> [ENTRIES SUPPLIED]:
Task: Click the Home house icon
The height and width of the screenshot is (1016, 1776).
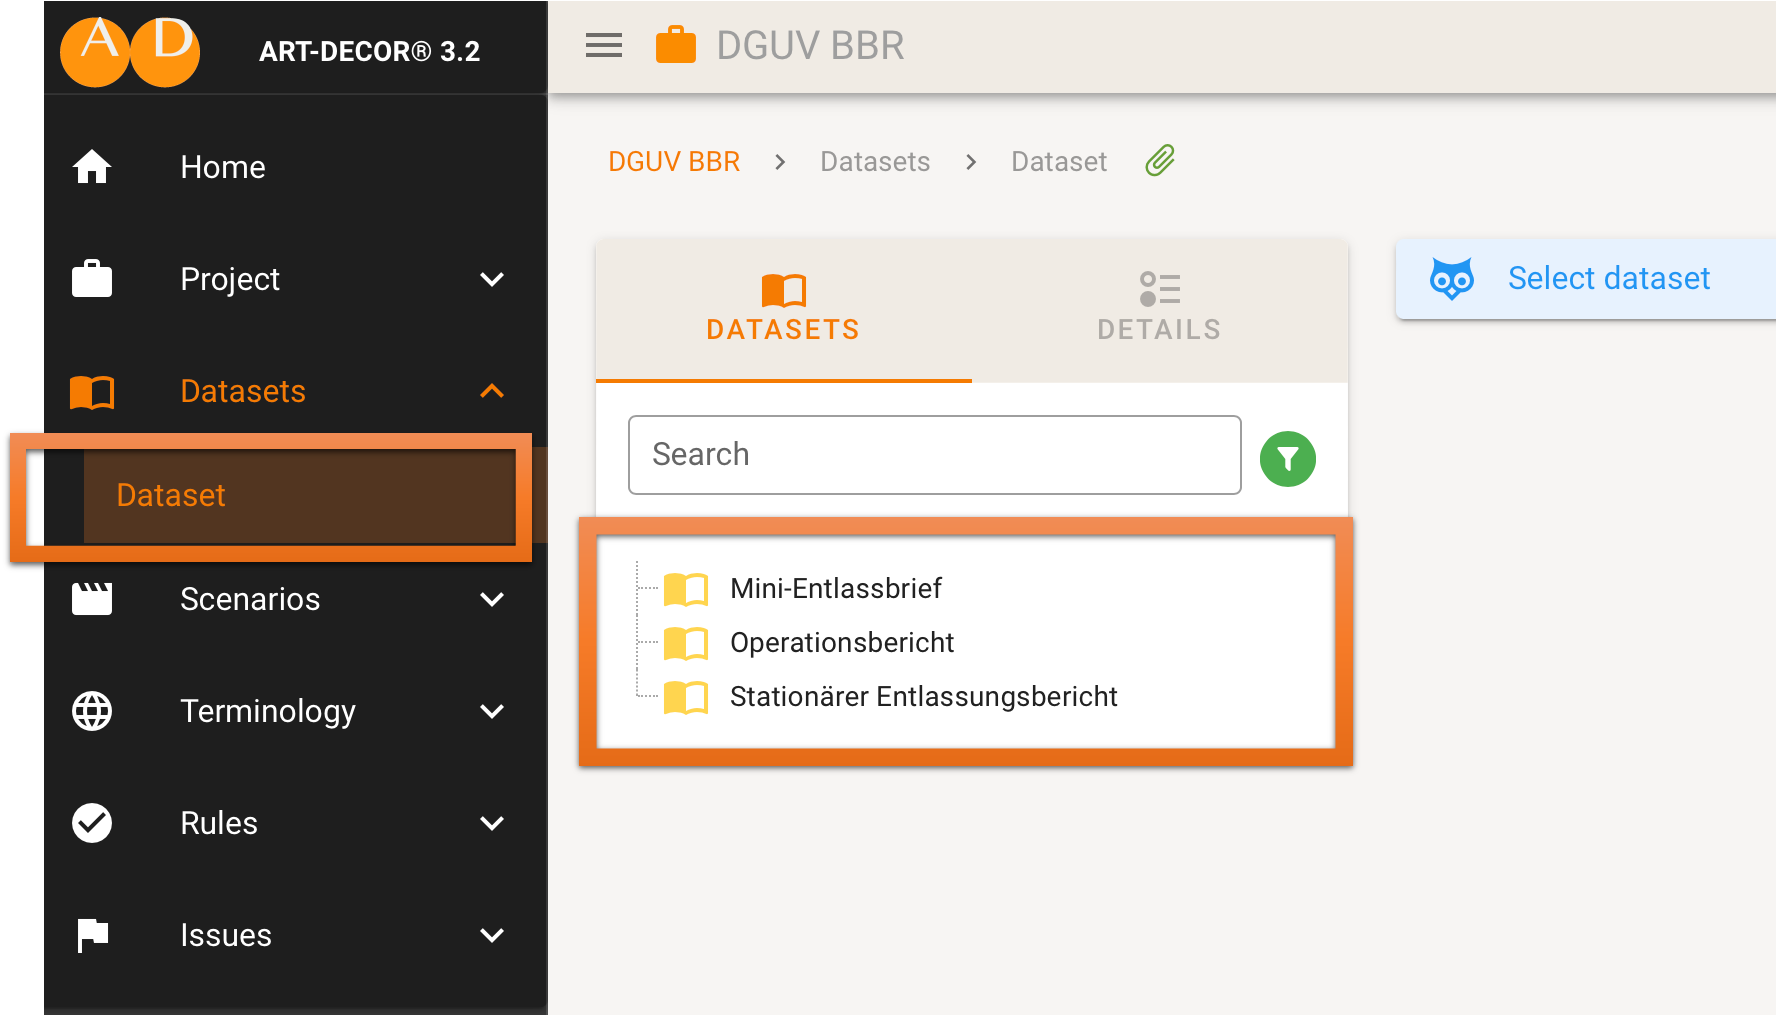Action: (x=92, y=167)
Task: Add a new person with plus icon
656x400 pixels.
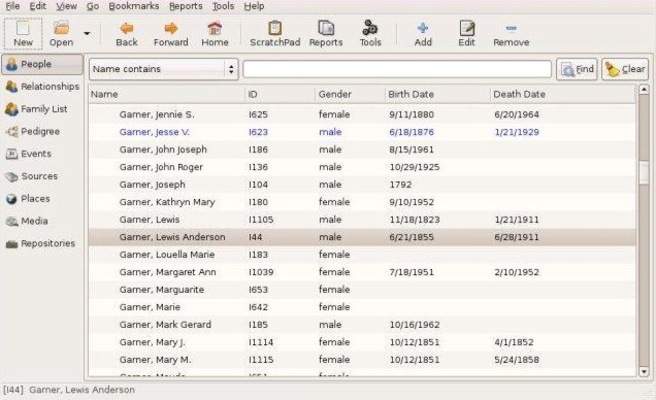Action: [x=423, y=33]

> [WORK TASK]:
Your copy must hold every record above in its exact wording and must hold no pictures.

> [REPLY TO THE EXERCISE]:
Task: Click the Home house icon
The height and width of the screenshot is (1016, 1776).
Action: (x=92, y=167)
Task: Add a new person with plus icon
656x400 pixels.
Action: [x=423, y=33]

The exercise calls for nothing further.